Consent of Director Nominee

HeadHunter Group PLC is filing a Registration Statement on Form F-1 with the Securities and Exchange Commission under the Securities Act of 1933, as amended (the “Securities Act”), in connection with the initial public offering of American Depositary Shares representing ordinary shares of HeadHunter Group PLC. In connection therewith, I hereby consent, pursuant to Rule 438 of the Securities Act, to being named as a nominee to the board of directors of HeadHunter Group PLC in the Registration Statement, as may be amended from time to time. I also consent to the filing of this consent as an exhibit to such Registration Statement and any amendments thereto.

 

/s/ Terje Seljeseth        

Name: Terje Seljeseth


Consent of Director Nominee

HeadHunter Group PLC is filing a Registration Statement on Form F-1 with the Securities and Exchange Commission under the Securities Act of 1933, as amended (the “Securities Act”), in connection with the initial public offering of American Depositary Shares representing ordinary shares of HeadHunter Group PLC. In connection therewith, I hereby consent, pursuant to Rule 438 of the Securities Act, to being named as a nominee to the board of directors of HeadHunter Group PLC in the Registration Statement, as may be amended from time to time. I also consent to the filing of this consent as an exhibit to such Registration Statement and any amendments thereto.

 

/s/ Dmitri Krukov        

Name: Dmitri Krukov


Consent of Director Nominee

HeadHunter Group PLC is filing a Registration Statement on Form F-1 with the Securities and Exchange Commission under the Securities Act of 1933, as amended (the “Securities Act”), in connection with the initial public offering of American Depositary Shares representing ordinary shares of HeadHunter Group PLC. In connection therewith, I hereby consent, pursuant to Rule 438 of the Securities Act, to being named as a nominee to the board of directors of HeadHunter Group PLC in the Registration Statement, as may be amended from time to time. I also consent to the filing of this consent as an exhibit to such Registration Statement and any amendments thereto.

 

/s/ Mikhail Zhukov        

Name: Mikhail Zhukov


Consent of Director Nominee

HeadHunter Group PLC is filing a Registration Statement on Form F-1 with the Securities and Exchange Commission under the Securities Act of 1933, as amended (the “Securities Act”), in connection with the initial public offering of American Depositary Shares representing ordinary shares of HeadHunter Group PLC. In connection therewith, I hereby consent, pursuant to Rule 438 of the Securities Act, to being named as a nominee to the board of directors of HeadHunter Group PLC in the Registration Statement, as may be amended from time to time.

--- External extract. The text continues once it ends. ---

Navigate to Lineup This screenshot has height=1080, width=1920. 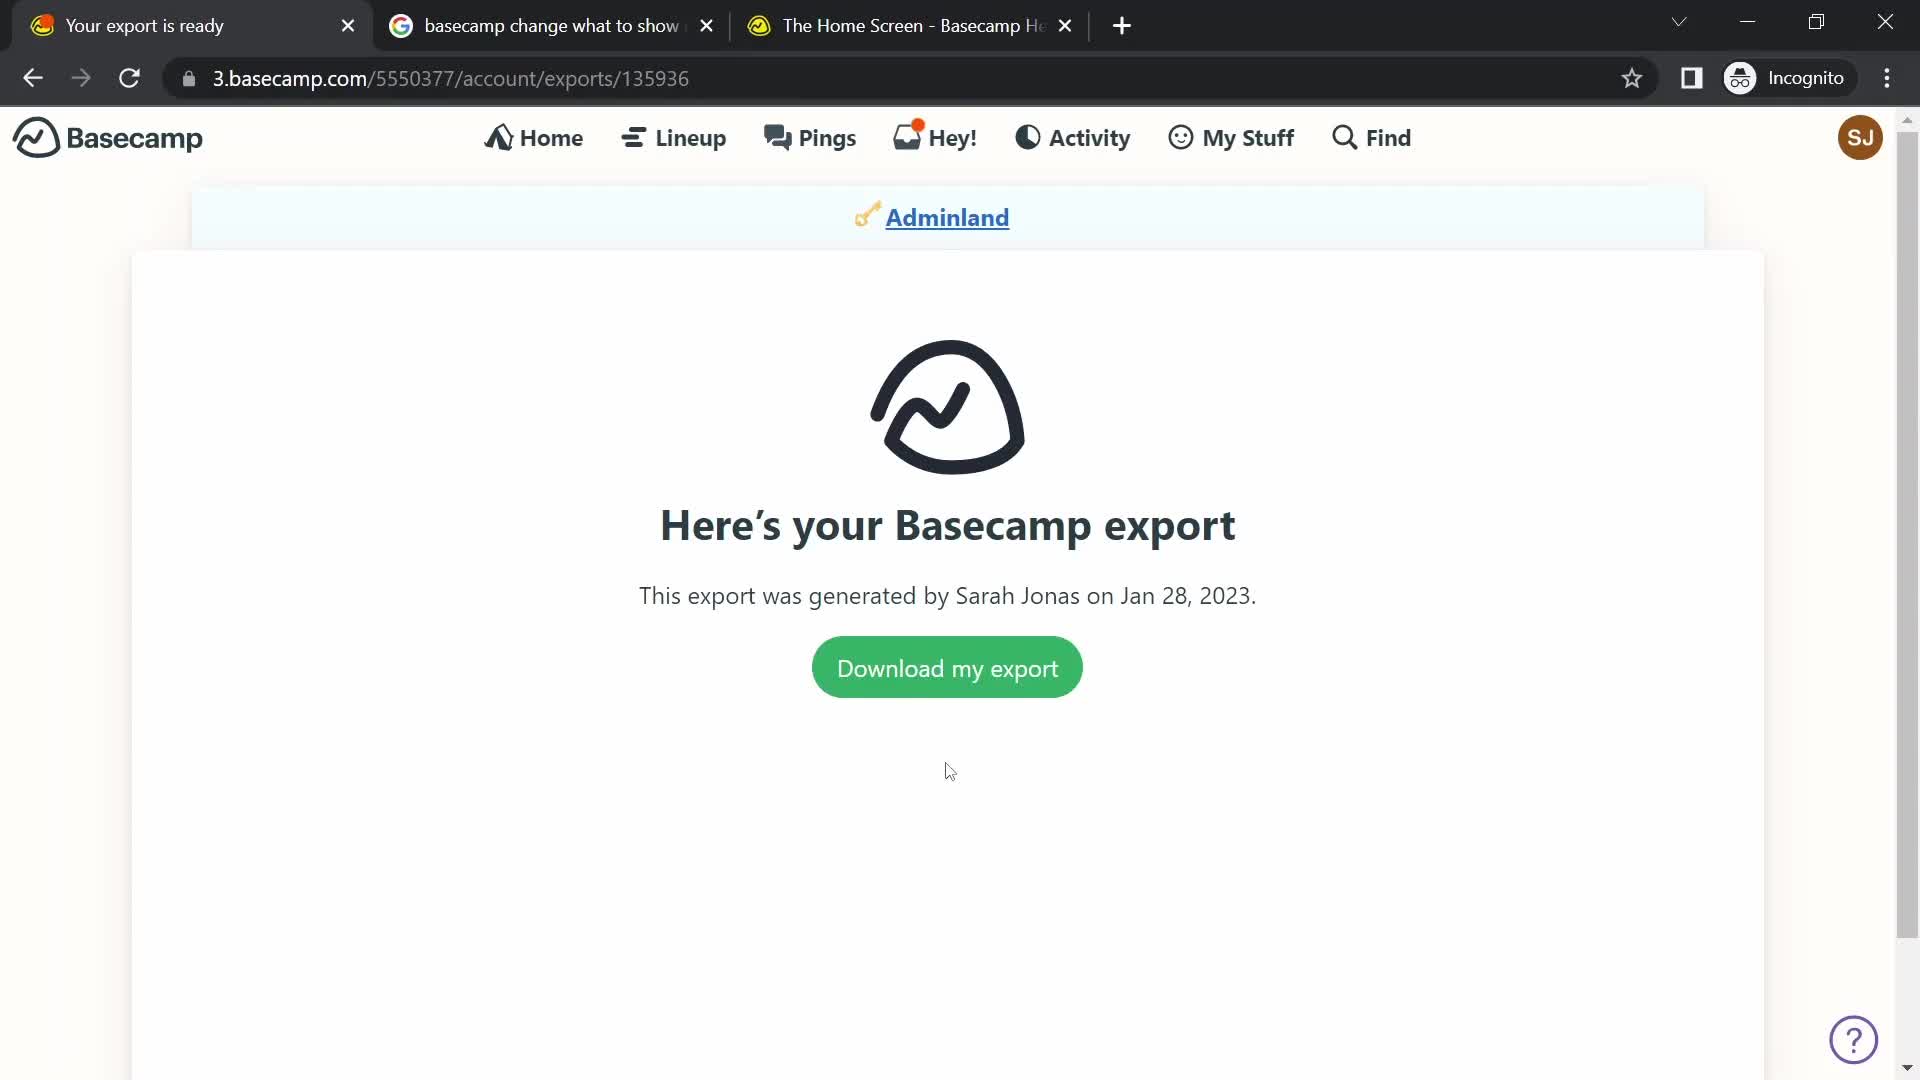tap(676, 137)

I also consent to the filing of this consent as an exhibit to such Registration Statement and any amendments thereto.

 

/s/ Evgeny Zelensky         

Name: Evgeny Zelensky


Consent of Director Nominee

HeadHunter Group PLC is filing a Registration Statement on Form F-1 with the Securities and Exchange Commission under the Securities Act of 1933, as amended (the “Securities Act”), in connection with the initial public offering of American Depositary Shares representing ordinary shares of HeadHunter Group PLC. In connection therewith, I hereby consent, pursuant to Rule 438 of the Securities Act, to being named as a nominee to the board of directors of HeadHunter Group PLC in the Registration Statement, as may be amended from time to time. I also consent to the filing of this consent as an exhibit to such Registration Statement and any amendments thereto.